Alberto Melloni nella trasmissione sopracitata Rai 1 Storie ,del 2 gennaio: “…quando papa Ratzinger ha dato le dimissioni non era tenuto a rimanere nel silenzio che lui poi ha osservato…mantenendo una posizione che non si è prestata in nessun modo di essere d’intralcio al successore…” dimentica – volutamente?- il libro ”Dal profondo del nostro cuore” scritto dal papa emerito col cardinal Sarah contro i viri probati (uomini già sposati ammessi all’ordine sacerdotale) dell’Amazzonia, edito prima che Francesco prendesse una posizione in merito, e poi non ricorda i famosi “Appunti” (sugli abusi del clero e sul ’68), testo scritto  in vista della riunione dei presidenti di tutte le conferenze episcopali del mondo che si sarebbe tenuta in Vaticano dal 21 al 24 febbraio 2019, “appunti” indirizzati a condizionarne la discussione.

La diffusione di valutazioni sperticatamente elogiative (riprendiamo dalla trasmissione di Rai 1 “l’algido teologo” di una parrocchiana romana, la “guida del popolo di Dio designata dal Signore” per un altro fedele, e infine, senza alcun pudore, l’ intervista compiaciuta sempre da parte della giornalista Rai ai fedeli che, partiti la sera prima da Pisa, hanno voluto fotografare col cellulare il cadavere, manifestazione superstiziosa nel Terzo Millennio, equivalente alla medievale caccia alle reliquie, ma commentata ipocritamente come atto devozionale) riguarda anche un secondo motivo.  Si tratta dell’adesione consapevole alla strategia di restaurazione contro il Vaticano II. Strategia della quale il teologo Ratzinger fu un dichiarato promotore.

Sarà quindi inevitabile che il Tradizionalismo cattolico uscirà rafforzato e approfitterà della circostanza del funerale e del susseguente clamore pubblicitario per coltivare un uso strumentale degli elogi semplificatori dei mass media e della presenza dei potenti del mondo che si recheranno ad onorare la salma.

 Noi non vogliamo accodarci alla serie lunghissima degli esaltatori a tutto tondo della figura del “papa emerito”, vista l’abbondanza di coloro che lo glorificano come “guida spirituale, grande teologo, e per il grande contributo culturale che ha dato al mondo… un conservatore della fede e innovatore per le occasioni concrete che hanno caratterizzato il suo pontificato”. Oppure come Giorgia Meloni: “Benedetto XVI è stato un gigante della fede e della ragione.

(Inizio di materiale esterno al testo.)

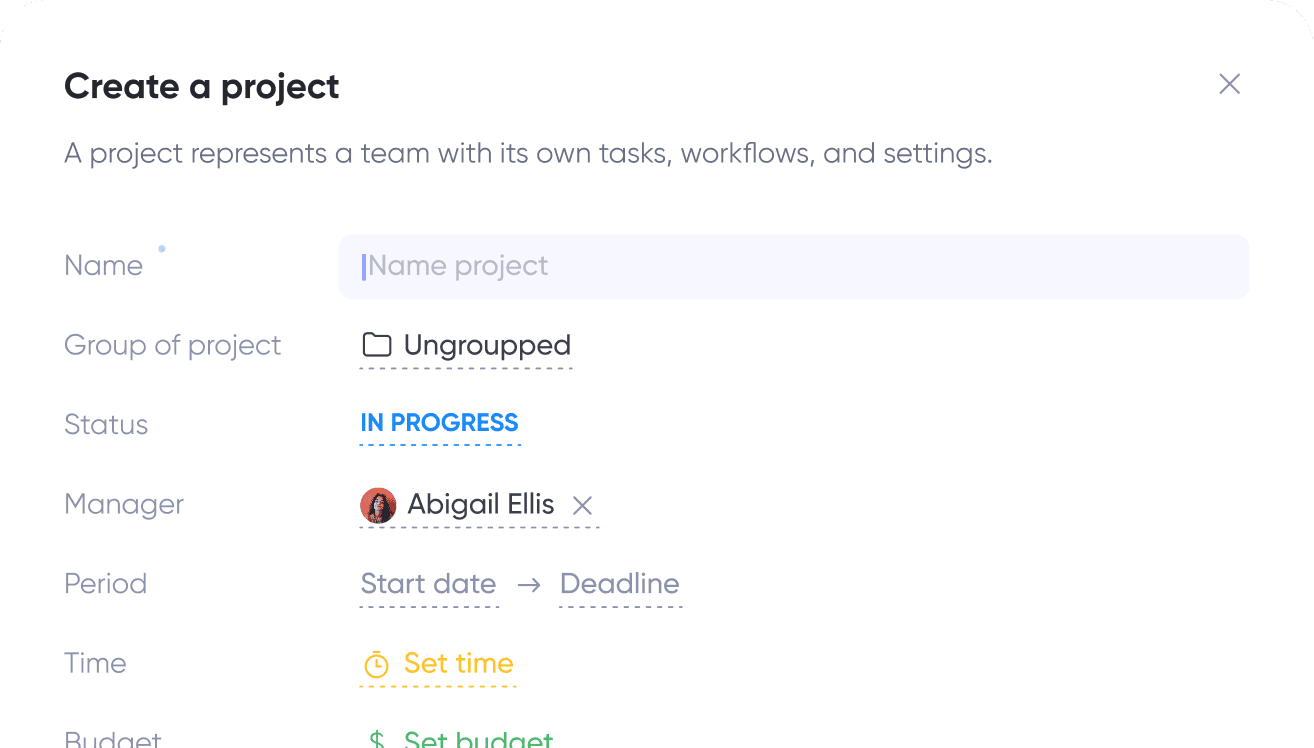The image size is (1314, 748).
Task: Open the Ungroupped project group selector
Action: pos(486,345)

Ha messo la sua vita al servizio della Chiesa universale e ha parlato, e continuerà a parlare, al cuore e alla mente degli uomini con la profondità spirituale, culturale e intellettuale del suo Magistero”.

Abbiamo già espresso il nostro parere sulla incapacità di questo papa di fare i conti con la storia concreta degli esseri umani, distorcendola invece in maniera talmente arbitraria da risultare un campione di quel “relativismo” da lui stesso condannato perché frutto di ogni male. Ci soffermeremo invece, in successivi contributi, su alcuni temi che riteniamo comunque centrali del pontificato di papa Ratzinger, sui quali si insiste molto da parte dei tradizionalisti, sia atei alla Giuliano Ferrara sia credenti alla Salvini.